1月27日にフジ・メディア・ホールディングス(FMH)が開いた記者会見で、フジテレビジョンの港浩一社長、嘉納修治会長の辞任が発表された。記者会見は10時間を超えたものの、CMを差し止めた80を超えるスポンサー企業からの信頼は揺らいだままだ。この問題が同社の経営にどこまで影響を与えるのか。フジテレビの今後はどうなるのか。現状では見通せない。スポンサー企業だけでなく、株主や視聴者といったステークホルダーが、フジテレビのコーポレートガバナンスに疑義を抱いていることが根本的な問題だ。
同社に厳しい目が向けられる中、他局でも“引き締め”の動きが出ている。朝日放送テレビ(ABCテレビ)は1月28日、臨時取締役会を開き、清水厚志取締役からの1月31日付での辞任の申し入れを承認したと発表した。同局は清水取締役について「社内のルールに反して交際費(会食費用)を不適切に使用していた疑いが発覚した」と説明している。
フジテレビの影響は? 放送局に“ガバナンス強化”の動きは生まれるか
同局は清水取締役の辞任の背景を「調査の結果、実際は社内やグループ内のメンバーのみで会食したにもかかわらず、社外の関係者が出席していたと偽って交際費を申請していたことが判明した」と説明した。
その上で「本人も責任の重大性を認識し、過去にさかのぼって弁済することを確約するとともに、任期途中での辞任の意向を示すに至ったことから、これを了承した」という。同局は以下のようにコメントしている。
「高い倫理感をもって業務を遂行すべきメディア企業において、その先頭に立つべき取締役としてあるまじき行為であり、当社に信頼を寄せていただいていた社内外の全ての皆さまに心よりおわび申し上げる。役職員一同、あらためて襟を正すとともに、社内体制を再点検し、不正防止に努めていく」
中居正広氏の女性トラブルと、トラブルに対して社員の関与があったのではないかという『週刊文春』の報道に端を発したフジテレビの問題。

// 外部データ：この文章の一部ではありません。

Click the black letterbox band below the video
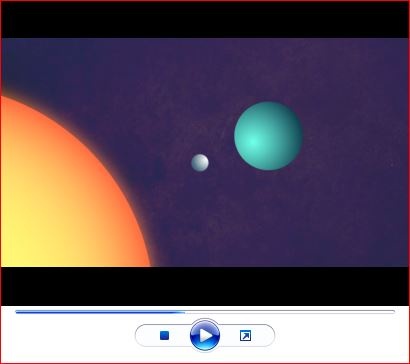Screen dimensions: 410x364 tap(205, 286)
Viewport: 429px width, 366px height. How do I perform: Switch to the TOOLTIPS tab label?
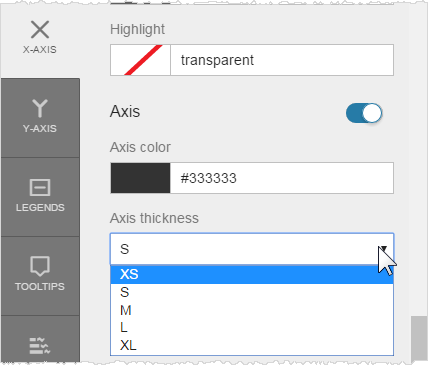[40, 286]
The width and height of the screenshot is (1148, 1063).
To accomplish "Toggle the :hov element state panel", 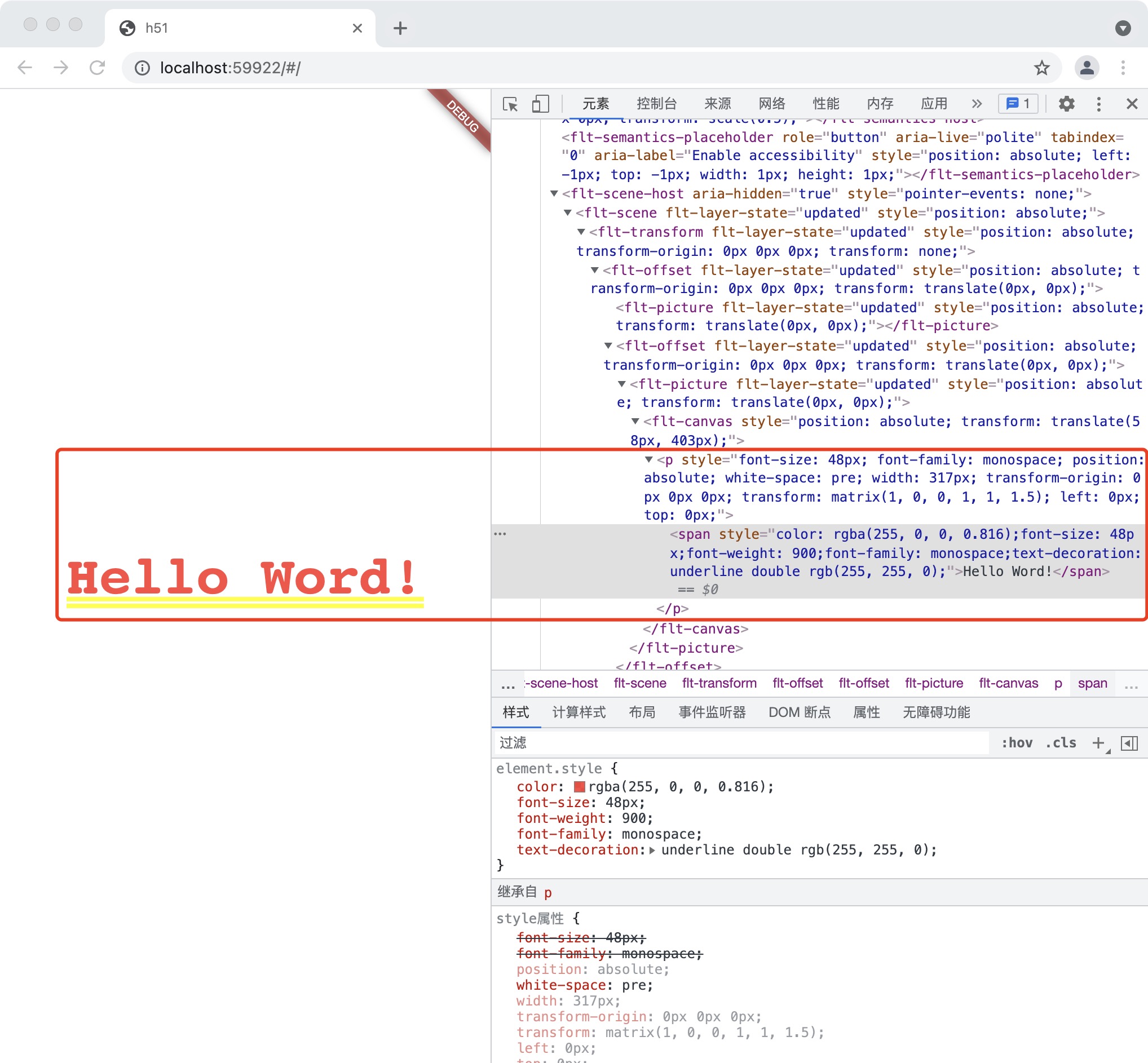I will (x=1016, y=743).
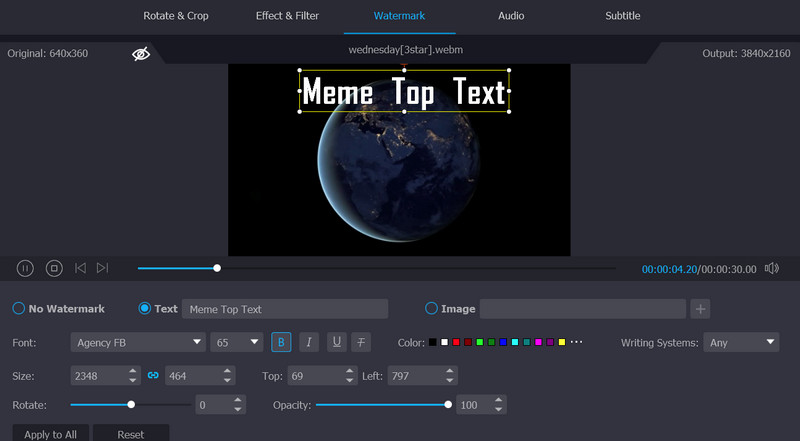The height and width of the screenshot is (441, 800).
Task: Choose the Image watermark radio button
Action: 432,309
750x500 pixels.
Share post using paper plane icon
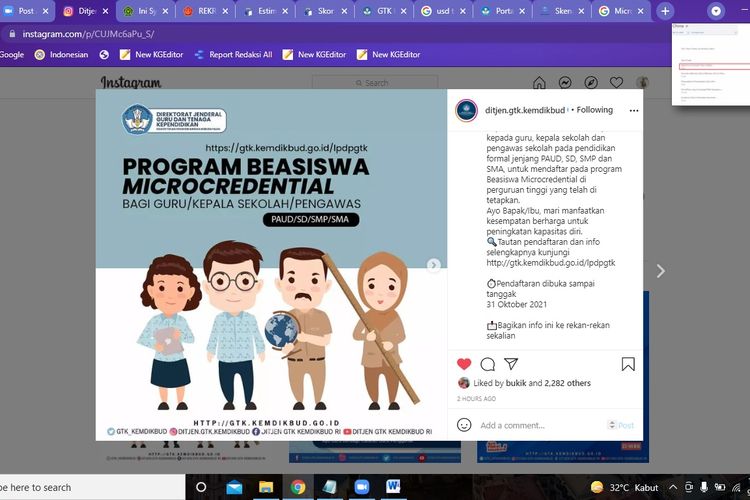pyautogui.click(x=511, y=364)
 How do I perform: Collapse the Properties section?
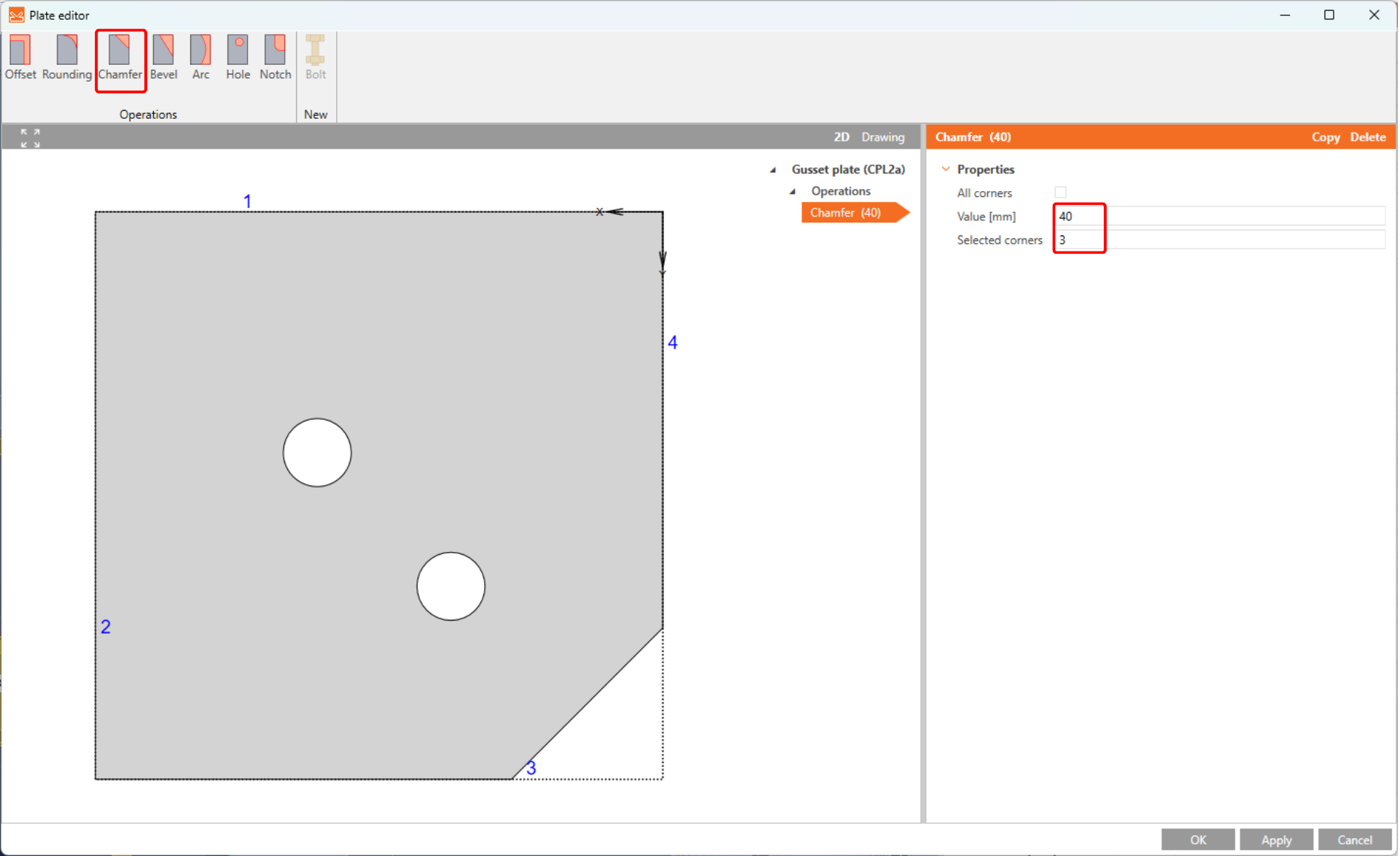point(946,169)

その後『週刊文春』(電子版)は、2024年12月25日に配信した「中居正広9000万円SEXスキャンダルの全貌 X子さんは取材に『今でも許せない』と…」に対して、以下のように訂正文を追加している。
「【訂正】本記事(12月26日発売号掲載)では事件当日の会食について『X子さんはフジ編成幹部A氏に誘われた』としていましたが、その後の取材により『X子さんは中居に誘われた』『A氏がセッティングしている会の”延長”と認識していた』ということがわかりました。お詫びして訂正いたします。また、続報の#2記事(1月8日発売号掲載)以降はその後の取材成果を踏まえた内容を報じています」
事件当日の会食に、X子さんを誘ったのがフジテレビ編成幹部A氏なのかどうかは、同社が組織的に関与していたかどうかを示す重大なファクトだ。『週刊文春』はここにきて、非常に重要なファクトを“極めて静かに”訂正したことは指摘しなければならない。

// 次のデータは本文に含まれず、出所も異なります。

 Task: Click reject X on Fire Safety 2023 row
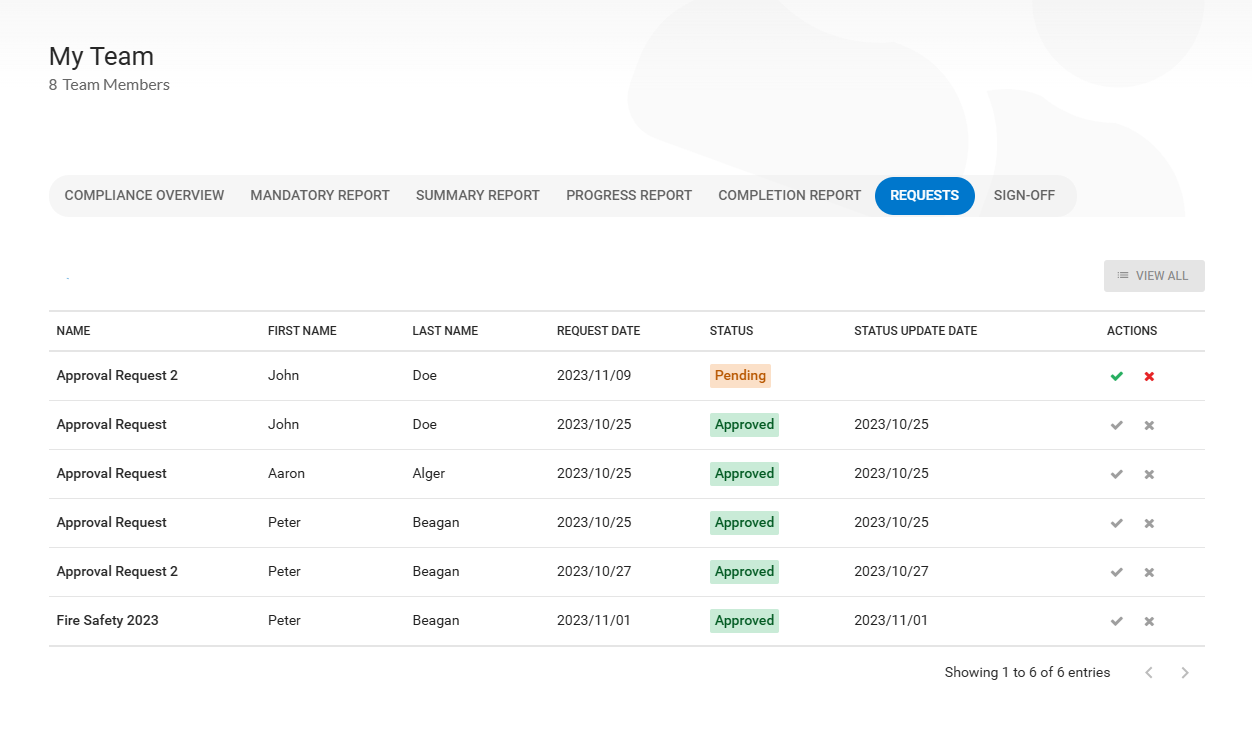1149,621
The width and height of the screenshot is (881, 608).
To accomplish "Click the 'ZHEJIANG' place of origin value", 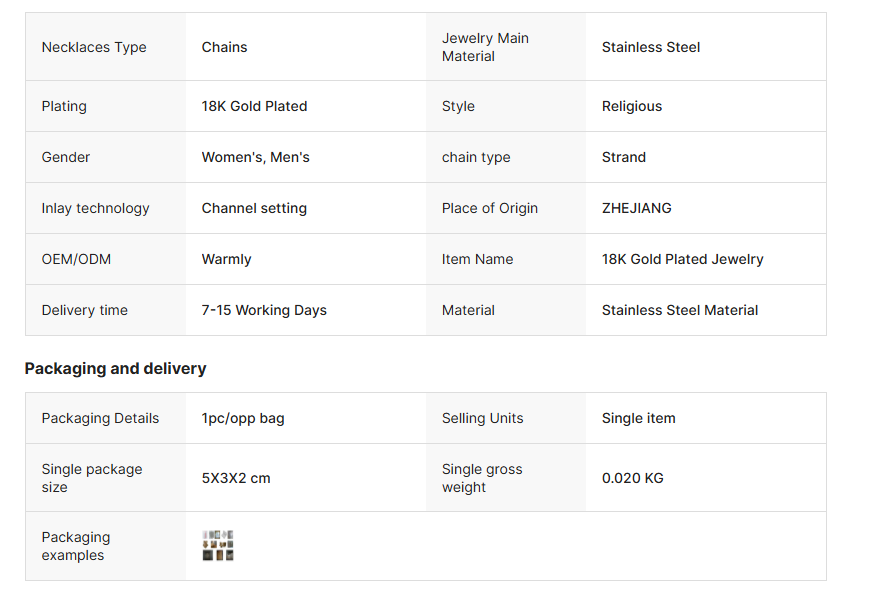I will pos(636,208).
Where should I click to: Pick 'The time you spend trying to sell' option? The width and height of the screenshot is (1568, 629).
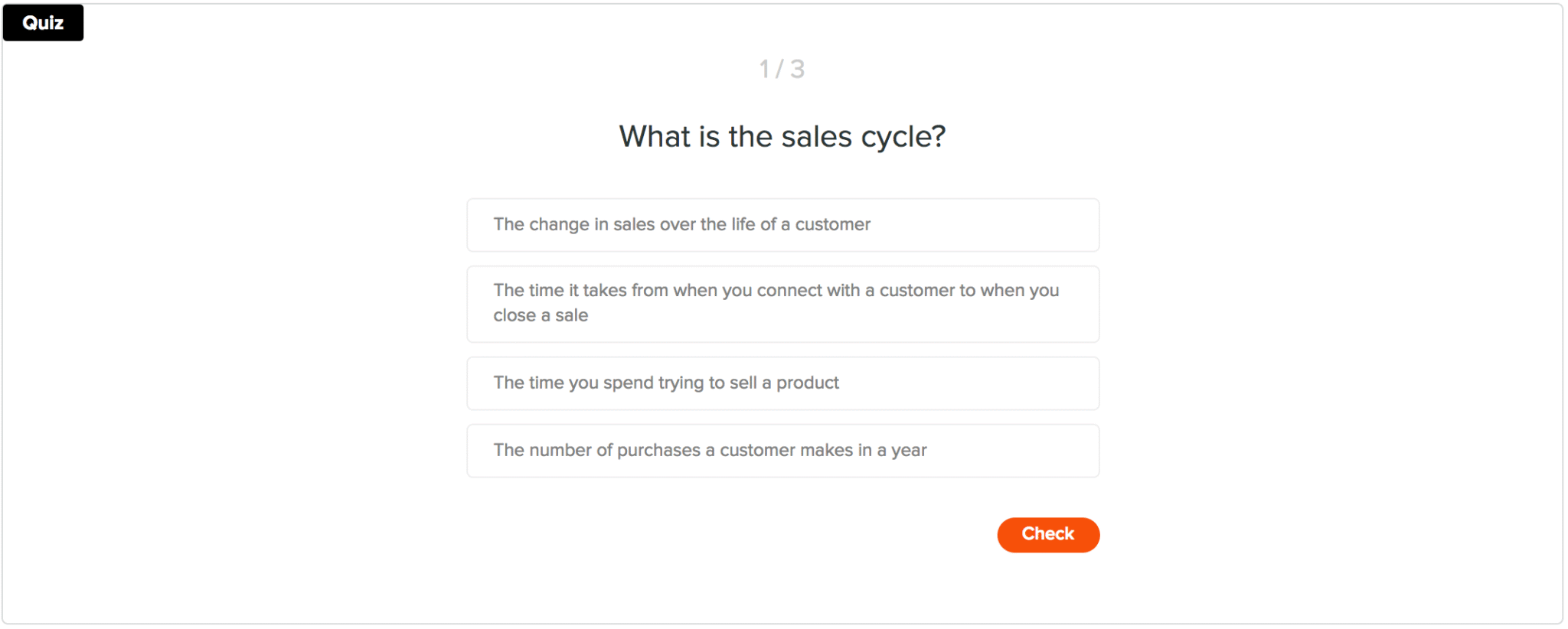coord(782,383)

ただ一方で、世間やステークホルダーは中居正広氏の女性問題以上に、この事件によって明らかになったフジテレビの企業体質に対して、厳しい目を向けていることも事実だ。1月27日の“10時間会見”に、同社で権力を握っているとされる日枝久氏が登場しなかったことや、女性問題について同社のコンプライアンス推進室へ情報共有しなかったことなどが“炎上”し、スポンサー企業のCMキャンセルは当分、収まりそうにない。
「被害女性に配慮した」としながらも中居正広氏を起用し続けるなどトラブルに適切に対応できなかったことに加え、一部のメディアにしか開かれなかった1月17日の“クローズド会見”などへの批判が集中し、フジテレビやFMH経営陣の経営責任を問う声がやまない状況だ。フジテレビの港浩一社長、嘉納修治会長の辞任が発表されたものの、今後の同社の経営の道筋は見えない(フジテレビ社長交代、新社長の経歴は? 『ドラゴンボール』『ちびまる子ちゃん』など手掛ける参照)。

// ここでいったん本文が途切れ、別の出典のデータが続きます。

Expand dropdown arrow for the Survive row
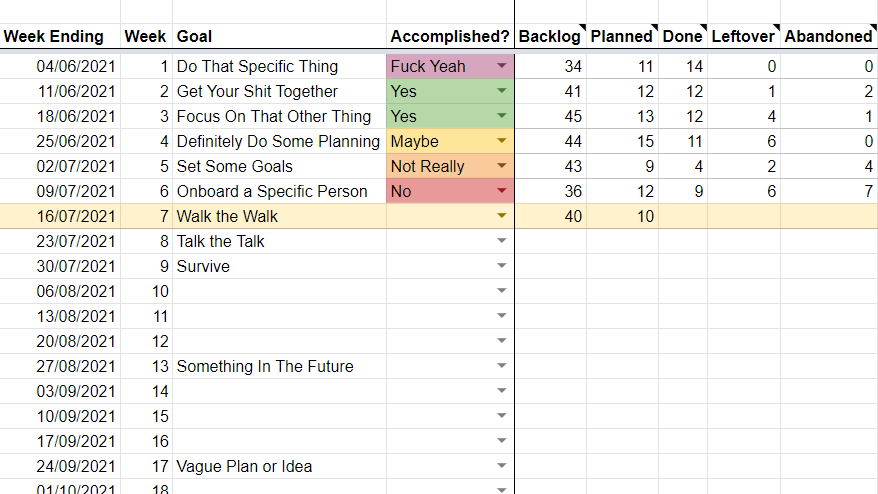878x494 pixels. click(502, 265)
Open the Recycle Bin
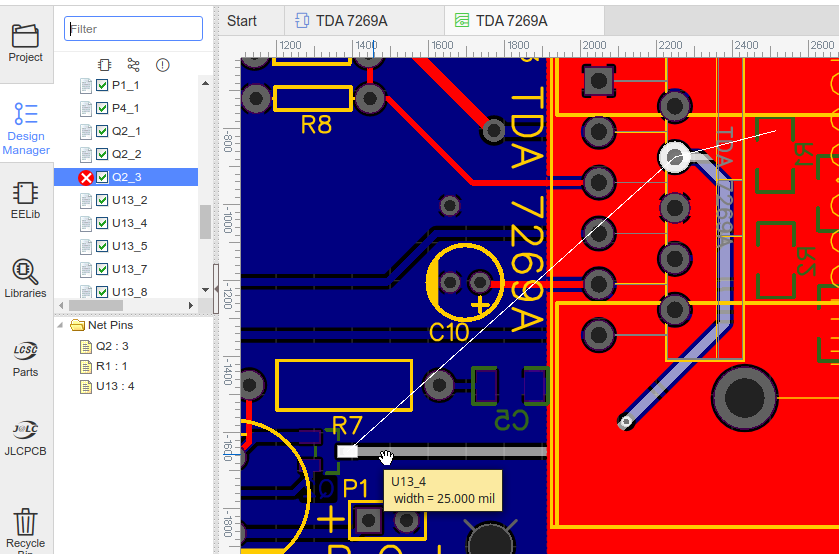This screenshot has height=554, width=839. 26,528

同社の影響はABCテレビをはじめ、他局にも及んでいるようだ。TBSホールディングス傘下のTBSラジオは1月27日、フリーアナウンサーの生島ヒロシ氏に重大なコンプライアンス違反があったとして、同氏がパーソナリティーを担っていたラジオ番組を、同日の放送をもって降板したと発表した。生島氏にTBSグループの人権方針に背く重大なコンプライアンス違反があったことを確認したからだと説明している。
フジテレビ問題の影響によって、日本の放送局、ひいては日本企業全体の内部統制が強化されるかどうかは注目すべきテーマだ。記者は、フジテレビが1月17日の時点で今回のような開かれた記者会見を実施していれば、ダメージは現在よりも抑えられたのではないかと感じている。港社長の指示のもと、ネットメディアやフリーランスのジャーナリストなどを排除する“クローズド会見”を開いたこと、そしてその会見の中で日本弁護士連合会のガイドライン(指針)に基づく第三者委員会を設置すると明言しなかったことが大いなる反発を招いた。この“隠ぺい体質”が、フジテレビ不信の根本にあるのだ。
フジテレビの清水賢治新社長は、4月以降のCM販売交渉が事実上止まっていることを会見の中で認めている。今後は3月末に公表見込みの第三者委員会の報告書の内容に注目が集まるものの、フジテレビの経営にとっては険しい道のりとなりそうだ。